In the wake of the referendum vote to liberalise the abortion law in the Republic of Ireland in June, pro-abortion MPs in Westminster, led by Stella Creasy MP, have been campaigning hard to 'decriminalise' abortion in the UK and to extend permissive abortion legislation to Northern Ireland. The momentum created by the Irish 2-1 vote, and the current suspension of the Stormont Assembly, has encouraged the abortion lobby to argue that Westminster ought to impose a change in abortion laws applying in Northern Ireland.
An emergency debate was granted in the House of Commons on 5 June when the House considered the role of the UK Parliament in repealing sections 58 and 59 of the Offences Against the Person Act 1861. (1) These sections apply in all the UK aside from Scotland (which has its own criminal penalties for abortion under Scottish law).
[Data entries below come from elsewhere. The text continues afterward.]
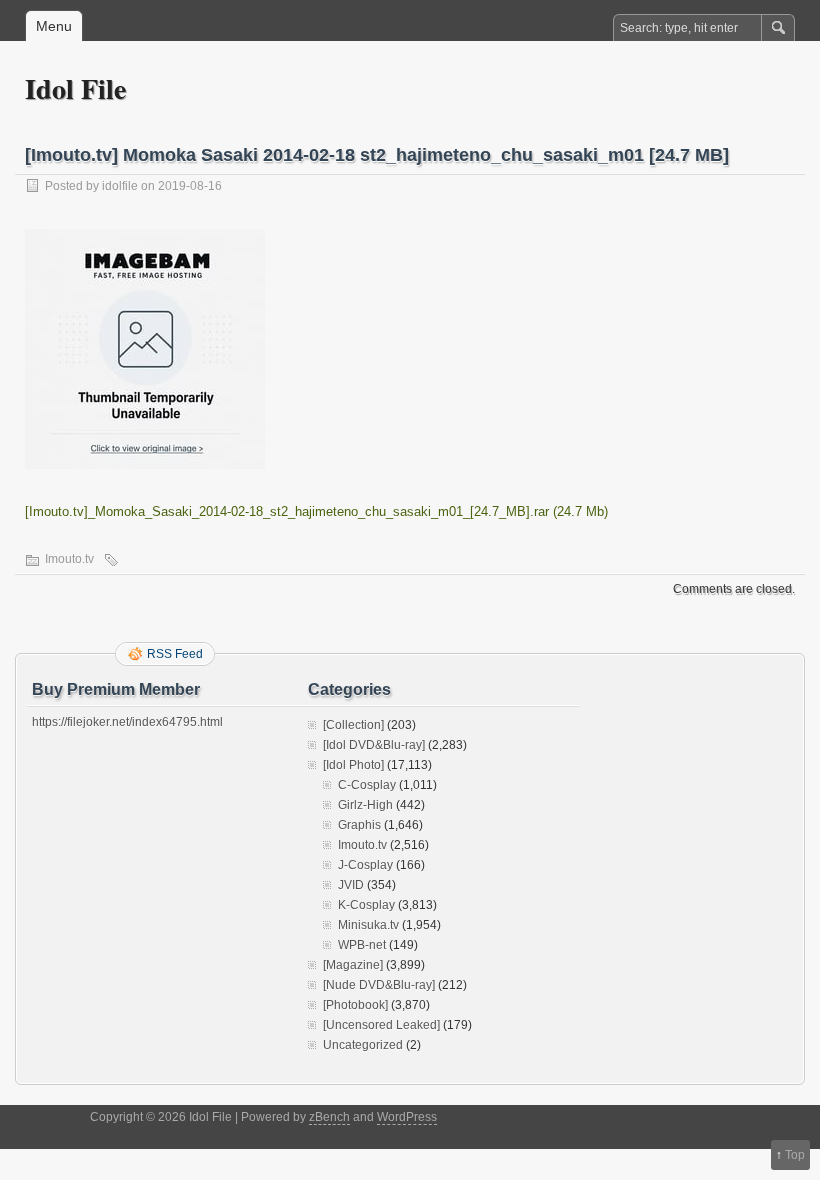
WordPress (407, 1117)
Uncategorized (363, 1045)
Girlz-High (365, 805)
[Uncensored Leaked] (381, 1025)
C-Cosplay (367, 785)
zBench (329, 1117)
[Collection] (353, 725)
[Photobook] (355, 1005)
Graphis (359, 825)
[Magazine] (353, 965)
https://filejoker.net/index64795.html (127, 722)
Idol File (75, 88)
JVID (351, 885)
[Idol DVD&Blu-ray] (374, 745)
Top (795, 1155)
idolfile (120, 186)
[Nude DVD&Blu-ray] (379, 985)
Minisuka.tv (368, 925)
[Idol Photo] (353, 765)
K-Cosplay (366, 905)
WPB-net (362, 945)
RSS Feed (175, 654)
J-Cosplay (365, 865)
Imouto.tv (69, 559)
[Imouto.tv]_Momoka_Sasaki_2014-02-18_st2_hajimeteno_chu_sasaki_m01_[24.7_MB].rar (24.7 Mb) (316, 511)
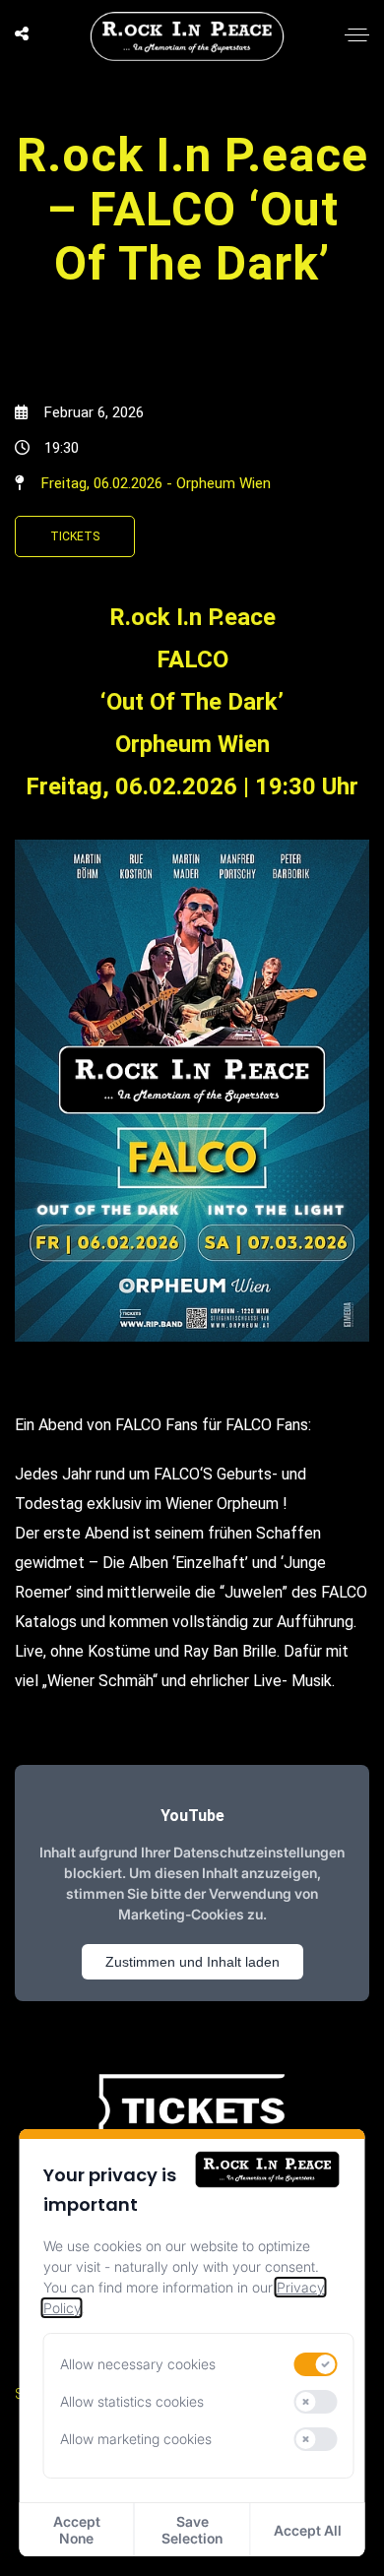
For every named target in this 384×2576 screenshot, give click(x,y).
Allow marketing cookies (136, 2438)
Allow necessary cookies (138, 2364)
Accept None (76, 2529)
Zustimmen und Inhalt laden (192, 1962)
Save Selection (192, 2529)
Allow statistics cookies (132, 2401)
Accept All (308, 2530)
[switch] (315, 2364)
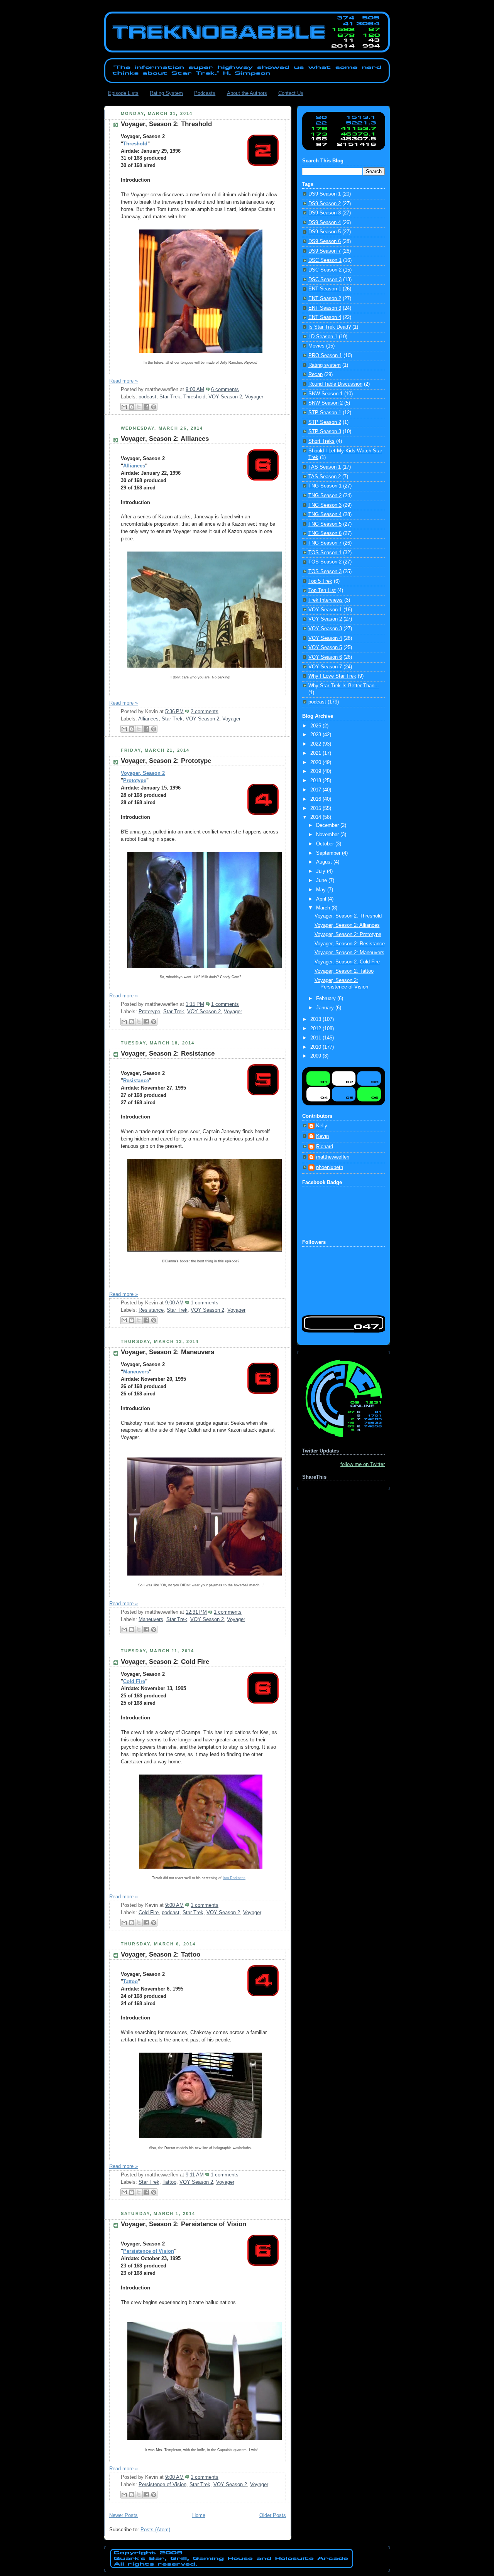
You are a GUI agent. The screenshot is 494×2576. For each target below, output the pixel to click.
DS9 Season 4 (324, 222)
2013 (316, 1019)
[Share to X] (139, 407)
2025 (316, 726)
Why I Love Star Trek (332, 676)
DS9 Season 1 (324, 194)
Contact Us (290, 93)
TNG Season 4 (325, 514)
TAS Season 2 (324, 476)
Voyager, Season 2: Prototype (166, 760)
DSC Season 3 (325, 279)
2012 (316, 1028)
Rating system (324, 365)
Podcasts (204, 93)
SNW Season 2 (325, 403)
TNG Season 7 (325, 543)
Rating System (166, 93)
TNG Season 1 (325, 486)
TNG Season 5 (325, 524)
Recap (315, 374)
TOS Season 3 (325, 571)
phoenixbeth (329, 1167)
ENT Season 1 (324, 289)
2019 (316, 771)
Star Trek (169, 397)
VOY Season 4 (325, 638)
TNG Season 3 (325, 505)
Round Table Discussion (335, 384)
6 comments (225, 389)
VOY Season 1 (325, 609)
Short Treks (321, 441)
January (325, 1007)
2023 (316, 734)
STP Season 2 (324, 422)
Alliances (134, 466)
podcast (147, 397)
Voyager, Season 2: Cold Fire (165, 1661)
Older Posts (272, 2515)
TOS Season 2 (325, 562)
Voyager (254, 397)
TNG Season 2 (325, 495)
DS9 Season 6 (324, 241)
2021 (316, 753)
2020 (316, 762)
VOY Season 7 (325, 667)
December (328, 825)
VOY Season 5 (325, 647)
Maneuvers (136, 1372)
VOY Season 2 (225, 397)
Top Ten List (322, 590)
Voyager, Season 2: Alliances (165, 438)
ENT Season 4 (324, 317)
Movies (316, 346)
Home (198, 2515)
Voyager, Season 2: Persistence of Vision (183, 2224)
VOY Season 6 (325, 657)
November (328, 834)
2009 (316, 1056)
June (322, 880)
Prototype (134, 780)
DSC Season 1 (325, 260)
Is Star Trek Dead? (329, 327)
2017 (316, 790)
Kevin (322, 1136)
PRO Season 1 (325, 355)
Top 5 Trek (320, 581)
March (324, 908)
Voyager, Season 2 (143, 773)
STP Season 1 (324, 412)
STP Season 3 (324, 431)
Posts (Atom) (155, 2529)
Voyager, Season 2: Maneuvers (167, 1352)
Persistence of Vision (148, 2251)
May (321, 889)
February (326, 998)
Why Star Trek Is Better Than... (343, 685)
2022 (316, 744)
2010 (316, 1047)
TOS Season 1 (325, 552)
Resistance (136, 1080)
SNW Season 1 (325, 393)
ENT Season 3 (324, 308)
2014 (316, 817)
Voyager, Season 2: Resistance (168, 1053)
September (329, 853)
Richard (324, 1146)
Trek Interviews (325, 600)
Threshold (135, 144)
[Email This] (124, 407)
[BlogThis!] (131, 407)
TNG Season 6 (325, 533)
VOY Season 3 (325, 628)
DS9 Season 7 (324, 251)
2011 (316, 1038)
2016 (316, 799)
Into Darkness (234, 1878)
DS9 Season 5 (324, 231)
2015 (316, 808)
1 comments (225, 1004)
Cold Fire (134, 1681)
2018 (316, 780)
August (324, 862)
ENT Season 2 (324, 298)
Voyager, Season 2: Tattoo (160, 1954)
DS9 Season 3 (324, 213)
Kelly (321, 1126)
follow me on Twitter (362, 1464)
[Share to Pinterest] (153, 407)
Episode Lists (123, 93)
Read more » (123, 381)
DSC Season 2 (325, 270)
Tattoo (130, 1981)
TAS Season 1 (324, 467)
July (321, 871)
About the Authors (247, 93)
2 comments (204, 711)
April (322, 899)
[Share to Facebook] (146, 407)
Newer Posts (123, 2515)
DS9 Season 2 (324, 203)
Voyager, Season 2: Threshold (166, 124)
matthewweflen (332, 1157)
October (325, 844)
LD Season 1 (322, 336)
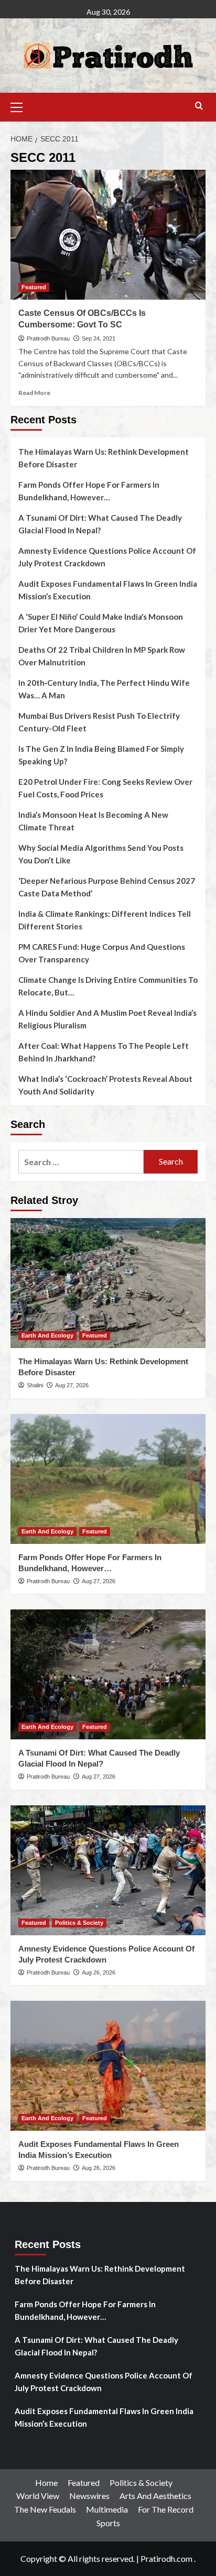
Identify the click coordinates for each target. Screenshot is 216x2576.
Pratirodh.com (166, 2558)
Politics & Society (79, 1923)
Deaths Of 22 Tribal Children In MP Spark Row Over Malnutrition (101, 656)
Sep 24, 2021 (98, 338)
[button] (20, 106)
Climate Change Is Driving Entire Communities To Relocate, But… (108, 986)
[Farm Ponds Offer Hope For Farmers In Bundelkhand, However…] (108, 1479)
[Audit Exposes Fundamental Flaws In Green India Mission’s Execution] (108, 2066)
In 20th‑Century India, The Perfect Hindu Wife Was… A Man (104, 689)
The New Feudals (45, 2509)
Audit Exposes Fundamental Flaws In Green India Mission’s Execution (107, 590)
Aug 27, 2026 (72, 1385)
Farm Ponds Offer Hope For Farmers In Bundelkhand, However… (88, 491)
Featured (33, 287)
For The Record (165, 2509)
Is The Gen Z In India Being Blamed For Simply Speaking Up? (101, 755)
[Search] (199, 106)
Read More (34, 393)
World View (37, 2496)
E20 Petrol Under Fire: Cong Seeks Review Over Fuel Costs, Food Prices (105, 788)
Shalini (35, 1385)
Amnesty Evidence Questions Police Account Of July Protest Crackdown (107, 557)
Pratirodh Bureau (48, 338)
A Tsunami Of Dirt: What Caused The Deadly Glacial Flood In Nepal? (100, 524)
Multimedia (107, 2509)
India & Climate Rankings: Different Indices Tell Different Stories (104, 920)
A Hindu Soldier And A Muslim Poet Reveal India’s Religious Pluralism (107, 1019)
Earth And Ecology (47, 1335)
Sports (108, 2523)
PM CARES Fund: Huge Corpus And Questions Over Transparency (101, 953)
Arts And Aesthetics (155, 2496)
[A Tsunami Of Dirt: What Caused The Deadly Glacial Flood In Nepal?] (108, 1674)
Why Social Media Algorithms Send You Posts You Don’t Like (100, 854)
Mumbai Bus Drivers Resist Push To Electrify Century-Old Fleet (99, 722)
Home (46, 2482)
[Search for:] (81, 1162)
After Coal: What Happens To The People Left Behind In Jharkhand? (103, 1052)
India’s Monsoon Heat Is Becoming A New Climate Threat (93, 821)
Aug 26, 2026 (98, 1972)
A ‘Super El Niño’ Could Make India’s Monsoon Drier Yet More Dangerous (100, 623)
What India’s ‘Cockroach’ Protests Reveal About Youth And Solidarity (105, 1085)
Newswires (89, 2496)
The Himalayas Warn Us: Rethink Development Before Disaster (103, 458)
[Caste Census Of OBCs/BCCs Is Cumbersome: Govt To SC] (108, 235)
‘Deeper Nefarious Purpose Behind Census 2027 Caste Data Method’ (106, 887)
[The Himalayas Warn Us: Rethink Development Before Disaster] (108, 1283)
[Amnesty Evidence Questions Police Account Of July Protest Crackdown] (108, 1870)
Many MPs argued for these penalties to be scrapped as outdated.
If sections 58 and 59 were to be repealed, abortion would be made entirely legal up to 28 weeks, and all restrictions and conscience protections in the Abortion Act 1967 would be voided in their application before that point in pregnancy. Data collection on abortion would also be affected.
The debate in the House of Commons did not affect or prompt any immediate change. The Government called on Northern Irish politicians to consider amending NI abortion laws but, thankfully, maintained that it is a devolved competency.
Meanwhile, the latest Government abortion statistics reveal yet another increase in abortions in England and Wales, a 2.3% rise from 2016 to 2017. (2) A total of 194,668 abortions in 2017 brings the number since 1967 to some 9,000,000 abortions. Approximately one every three minutes, 20 every hour, 600 every day.
It would seem that abortion is often being used as a form of contraception by a growing percentage of women. Over a third of women who had an abortion in 2017 (39%) had one or more previous abortions, so approximately 73,500 women were on their second - or more - abortion. 15,100 had two previous abortions, 3,700 had three while 72 women had eight or more previous abortions.
As with previous years, 98% of abortions were performed for (so-called) risk to the woman's mental health (185,448) which has become a catch-all phrase that usually means that the baby was perfectly healthy, and probably the mother too.
Which all fits with the goal of abortion providers and seasoned campaigners such as Anne Furedi of The British Pregnancy Advisory Service (BPAS). For years Furedi has made it clear that abortion should be regarded as another form of birth control and no more significant than buying a condom or taking the pill. (3) BPAS has been the main driver behind decriminalisation of the law. (4)
While these statistics are disheartening, at least the facts and figures are available, to highlight what is actually happening. If abortion were to be decriminalised, not only would abortion numbers inevitably increase further, data collection would go out with the current legal framework, leaving it to less effective regulations at best, and self-policing by the abortion industry at worst. We face very challenging times ahead.